Evening Taizé Prayers
This is a way of doing evening prayers as a family. At the end of each day, just before the Gornik family turns in for the night, they light a candle, have a time of silence and prayer, read a Scripture text, and then sing a song from the Taizé community in France like “Bless the Lord,” “Jesus Christ, Bread of Life,” and “The Kingdom of God.” Learn more about Taizé at their website. Listen to “Bless the Lord.”
Pray Where You Are
This is a way to pray in community wherever you are. Continuing our commitment to pray for our city neighborhood by neighborhood, City Seminary has expanded the annual virtual pray and break bread, NYC to a weekly Wednesday morning community prayer Zoom, and replaced our scheduled neighborhood prayer walks in March and April with a virtual pbb.WHERE YOU ARE. Whether walking the streets (following social distance guidelines), at home or at work, on Zoom together or offline, we invite participants to pray in solidarity for the wellbeing of people around and places they are in. This is an example of a handout to guide the time.

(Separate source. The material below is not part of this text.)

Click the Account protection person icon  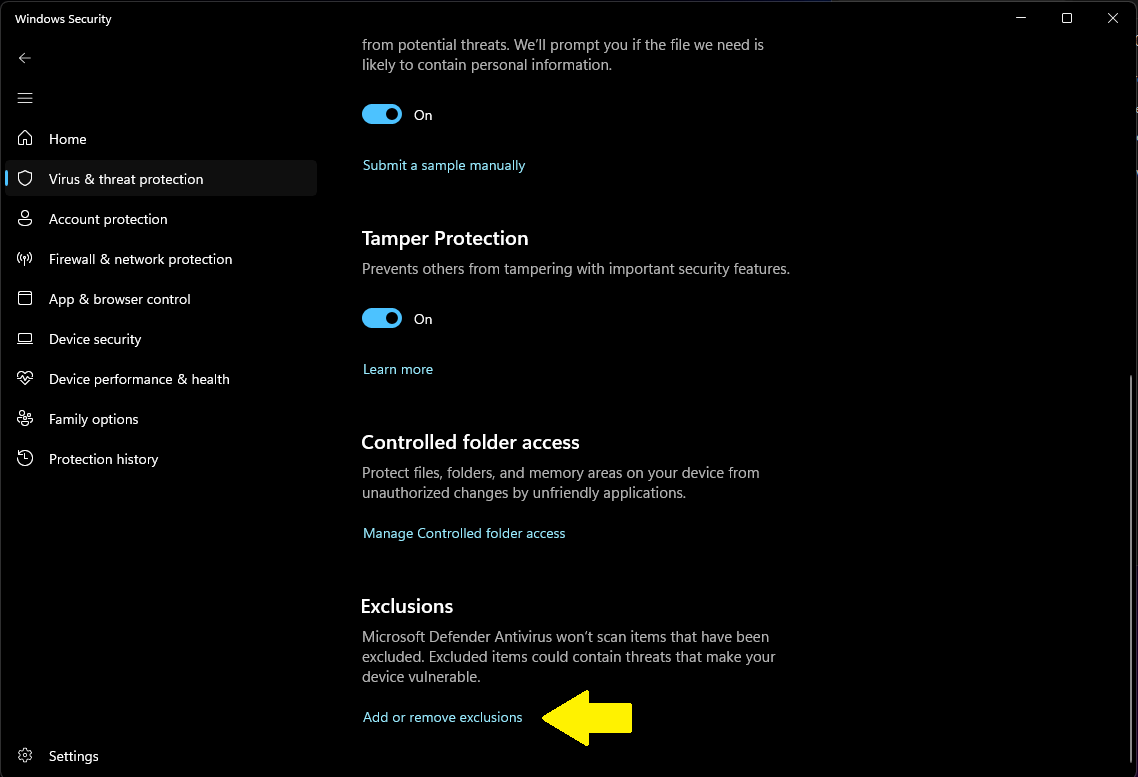pyautogui.click(x=26, y=219)
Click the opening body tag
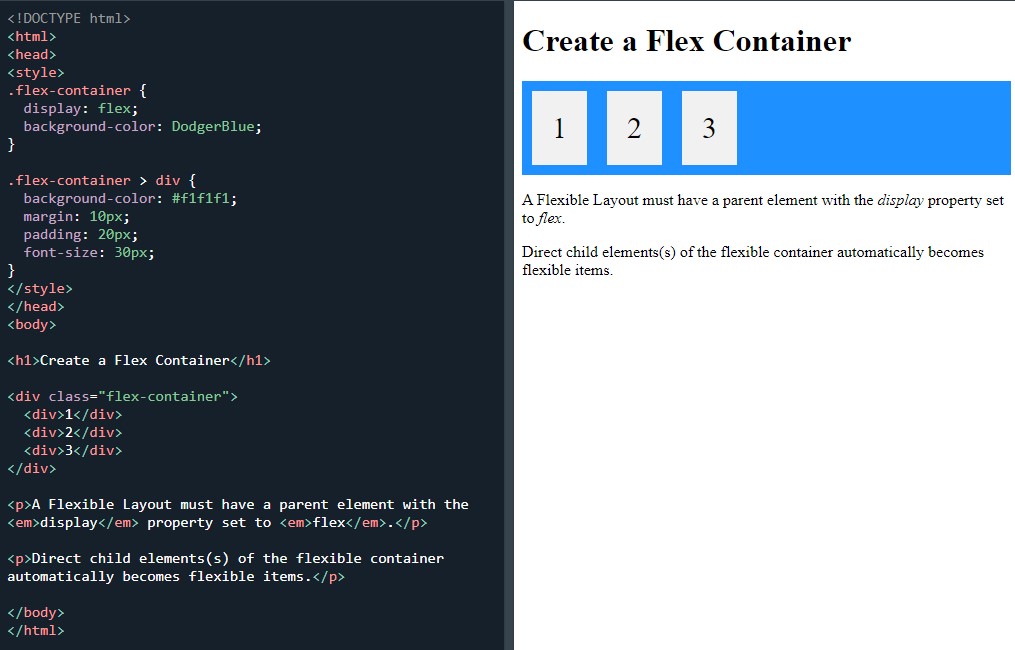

This is a way of passing the prayer baton. Based in Harlem but connected to cities in Florida, Maryland, and the Caribbean, community pastor Apostle Staci Ramos organized a 3-day weekend prayer shut-in and fast with her church contacts. This enabled some to gather in small groups in person, according to social gathering recommendations in place at the time, and others to join over a conference call. Groups took turns to pass a virtual prayer baton from church to church over the 72 hours. She has now passed the baton on to a church in the Bronx.
Prayers of the People
This is a way of seeing and hearing the church throughout the city. At Redeemer Presbyterian Church Downtown, prayers from congregants around the city are pre-recorded at home. They are compiled into the Sunday worship service as a way of sharing and hearing from a range of voices from the congregation.